Evening: I decided late in the day that clipping a dog would help me feel productive. I did accomplish the task, and I’m glad I did, but I've learned some tough lessons about how procrastination makes the task worse.
Day Four
Morning/Noon/Night: What do I need more of today? Sleep. Today can’t be broken into segments - it was a run-on. Winston woke me up with his barking at 3 a.m.. I gave up, came downstairs to let the dogs out, and hopefully sleep a little before feeding time. When we went out at 7:30, we found Tootsie with one puppy. The rest of the day, until 3:30, was spent on midwife watch. While I was in the kennel, I cleaned counters, swept, and put things away. Nine puppies and a shower later, I’m 7”15, and I’m ready for bed. Yes, I’m tired. It was a fulfilling day in that Tootsie and her puppies are doing well, and the cleaning I’ve been wanting to do is finished. A busy and good day.
Day Five
Morning: What do I need more of today? I’m not sure, the puppies are doing well, it’s early, and it’s a large litter, but so far all is good. On the opposite end of the spectrum, this is Winston’s last day. I’m at peace with the decision to let him go, but it’s sad that our time will be over. I wish it would happen naturally, but I know I’m doing the best for him as his suffering has escalated recently.
Midday: Rather than counting the minutes until my appointment at the vet, I’m going to clip the last “way behind” dog. I’d like to go into the afternoon with a sense of accomplishment, hopefully offsetting some of the dread.
Evening, I appreciated b taking Winston to his final vet appointment. I shouldn’t have put that on him, but in the moment, I just couldn’t do it. It’s a solemn day
Day Six
Morning: What do I need more of today? I’m not certain that I need more of anything, so I’ll share how I’m feeling. Immediately following his passing, I felt lost without the strict routine I’d been following as his caregiver. Today, the morning after Winston’s passing, I’m having a similar feeling of being adrift. I’ve been so used to waking up to barking and feeling tense in anticipation of the mess I’d be facing. I wasn’t relaxed when I woke up after a full night pf sleep, no barking, and no messes to clean I know I’ll adapt quickly, but today feels off.
Midday: I keep forgetting the dogs are outside because they aren’t barking to be let in, oops. I’m in limbo waiting for Billy’s arrival so I can get on with my day.
Evening: I really appreciate all that Billy does. However, it’s always a frustratingly wasted day for me because every time I’m beginning a task, even getting dressed< I can count on being summoned to approve or view a tiny amount of progress. So there was that. The recognition that my recent restraints from an anxious barking dog began to trickle into my thought process.
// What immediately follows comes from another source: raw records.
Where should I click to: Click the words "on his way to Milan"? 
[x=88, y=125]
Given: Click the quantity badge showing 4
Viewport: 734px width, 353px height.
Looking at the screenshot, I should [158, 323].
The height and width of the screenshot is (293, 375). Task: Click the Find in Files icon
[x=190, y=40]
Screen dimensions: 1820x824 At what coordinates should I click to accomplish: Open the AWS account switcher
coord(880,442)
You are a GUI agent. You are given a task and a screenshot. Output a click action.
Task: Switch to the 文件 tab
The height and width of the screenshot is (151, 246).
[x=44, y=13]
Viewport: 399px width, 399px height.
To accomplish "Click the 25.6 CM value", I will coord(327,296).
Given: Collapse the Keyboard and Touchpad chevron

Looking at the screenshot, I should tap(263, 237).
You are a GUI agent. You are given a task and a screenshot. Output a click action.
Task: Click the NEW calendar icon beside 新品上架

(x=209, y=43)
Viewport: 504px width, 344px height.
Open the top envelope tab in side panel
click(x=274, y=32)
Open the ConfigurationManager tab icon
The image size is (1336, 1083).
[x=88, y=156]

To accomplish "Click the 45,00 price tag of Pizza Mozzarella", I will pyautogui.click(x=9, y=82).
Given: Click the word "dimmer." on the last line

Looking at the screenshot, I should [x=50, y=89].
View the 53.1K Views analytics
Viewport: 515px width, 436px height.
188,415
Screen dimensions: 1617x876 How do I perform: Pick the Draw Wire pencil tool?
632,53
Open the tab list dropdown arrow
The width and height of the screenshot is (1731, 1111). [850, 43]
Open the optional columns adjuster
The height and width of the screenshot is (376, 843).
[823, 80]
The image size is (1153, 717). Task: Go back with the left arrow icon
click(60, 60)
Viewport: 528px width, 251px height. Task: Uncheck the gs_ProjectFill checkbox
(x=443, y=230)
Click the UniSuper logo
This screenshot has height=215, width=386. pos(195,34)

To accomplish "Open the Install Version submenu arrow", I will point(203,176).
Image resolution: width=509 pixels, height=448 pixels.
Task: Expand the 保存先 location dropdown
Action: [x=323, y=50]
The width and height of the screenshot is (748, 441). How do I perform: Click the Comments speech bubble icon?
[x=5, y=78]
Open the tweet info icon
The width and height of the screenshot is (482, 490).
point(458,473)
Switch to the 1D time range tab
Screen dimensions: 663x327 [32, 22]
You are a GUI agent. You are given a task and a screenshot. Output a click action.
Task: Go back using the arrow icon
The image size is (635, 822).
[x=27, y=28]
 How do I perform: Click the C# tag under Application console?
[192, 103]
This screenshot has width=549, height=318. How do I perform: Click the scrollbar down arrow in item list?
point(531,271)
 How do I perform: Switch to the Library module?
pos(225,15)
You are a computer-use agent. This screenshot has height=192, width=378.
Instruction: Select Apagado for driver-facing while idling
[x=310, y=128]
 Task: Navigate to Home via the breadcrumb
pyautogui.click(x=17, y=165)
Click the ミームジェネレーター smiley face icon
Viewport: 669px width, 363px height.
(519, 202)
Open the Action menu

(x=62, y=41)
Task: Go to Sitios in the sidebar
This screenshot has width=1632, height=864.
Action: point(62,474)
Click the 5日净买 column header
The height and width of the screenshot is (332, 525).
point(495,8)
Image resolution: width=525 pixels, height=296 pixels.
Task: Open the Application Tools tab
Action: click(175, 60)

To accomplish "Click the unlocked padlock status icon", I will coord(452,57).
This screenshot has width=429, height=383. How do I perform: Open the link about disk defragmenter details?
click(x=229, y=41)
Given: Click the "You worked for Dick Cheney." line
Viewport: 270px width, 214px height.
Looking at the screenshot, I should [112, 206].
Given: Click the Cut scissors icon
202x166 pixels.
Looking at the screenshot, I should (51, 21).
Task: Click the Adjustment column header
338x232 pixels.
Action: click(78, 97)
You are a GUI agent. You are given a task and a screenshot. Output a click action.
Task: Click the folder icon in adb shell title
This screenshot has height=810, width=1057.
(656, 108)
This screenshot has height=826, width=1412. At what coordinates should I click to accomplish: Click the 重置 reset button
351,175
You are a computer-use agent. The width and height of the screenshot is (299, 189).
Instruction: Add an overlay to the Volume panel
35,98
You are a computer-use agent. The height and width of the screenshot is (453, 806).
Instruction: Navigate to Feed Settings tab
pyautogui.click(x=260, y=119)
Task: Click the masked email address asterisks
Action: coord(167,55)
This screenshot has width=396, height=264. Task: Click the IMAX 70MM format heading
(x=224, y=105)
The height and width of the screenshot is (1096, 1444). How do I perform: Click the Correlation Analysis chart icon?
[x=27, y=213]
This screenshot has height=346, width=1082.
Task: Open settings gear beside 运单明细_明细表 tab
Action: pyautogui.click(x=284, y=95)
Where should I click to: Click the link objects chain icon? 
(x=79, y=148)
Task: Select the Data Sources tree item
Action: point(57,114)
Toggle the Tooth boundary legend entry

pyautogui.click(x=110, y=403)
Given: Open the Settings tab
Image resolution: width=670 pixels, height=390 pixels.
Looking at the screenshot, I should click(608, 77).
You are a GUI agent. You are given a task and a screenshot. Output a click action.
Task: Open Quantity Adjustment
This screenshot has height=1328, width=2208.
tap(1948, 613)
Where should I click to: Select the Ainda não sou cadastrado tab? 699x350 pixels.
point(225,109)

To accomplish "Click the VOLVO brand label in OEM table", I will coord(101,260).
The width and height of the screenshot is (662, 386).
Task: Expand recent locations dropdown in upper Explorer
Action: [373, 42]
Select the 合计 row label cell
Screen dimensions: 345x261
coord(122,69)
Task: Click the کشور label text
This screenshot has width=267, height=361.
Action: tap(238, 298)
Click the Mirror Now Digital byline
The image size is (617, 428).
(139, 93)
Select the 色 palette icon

Let’s see how long it takes me to follow through with the notion that I can take the time to straighten my closet floor.
Day Seven:
Morning,I have a free day, no commitments, no restrictions. Whatever shall I do with myself? What I’d love to do is get a pedicure. I need to prep a newsletter for release on Friday or Saturday. Since I’ve found that I feel better on days when I accomplish a task, perhaps I’ll be a big girl and do both.
Midday: Motivation has flatlined due to the book I’m reading. I’m making myself shower and go to the bank before indulging in another page.
Evening: I felt relaxed and stress-free all day. I set two small goals for myself and accomplished both, so I feel good about that. I find the feeling of accomplishment is my key to having a good day.
In summation, keeping on track to complete even minor goals gives me a sense of satisfaction and accomplishment.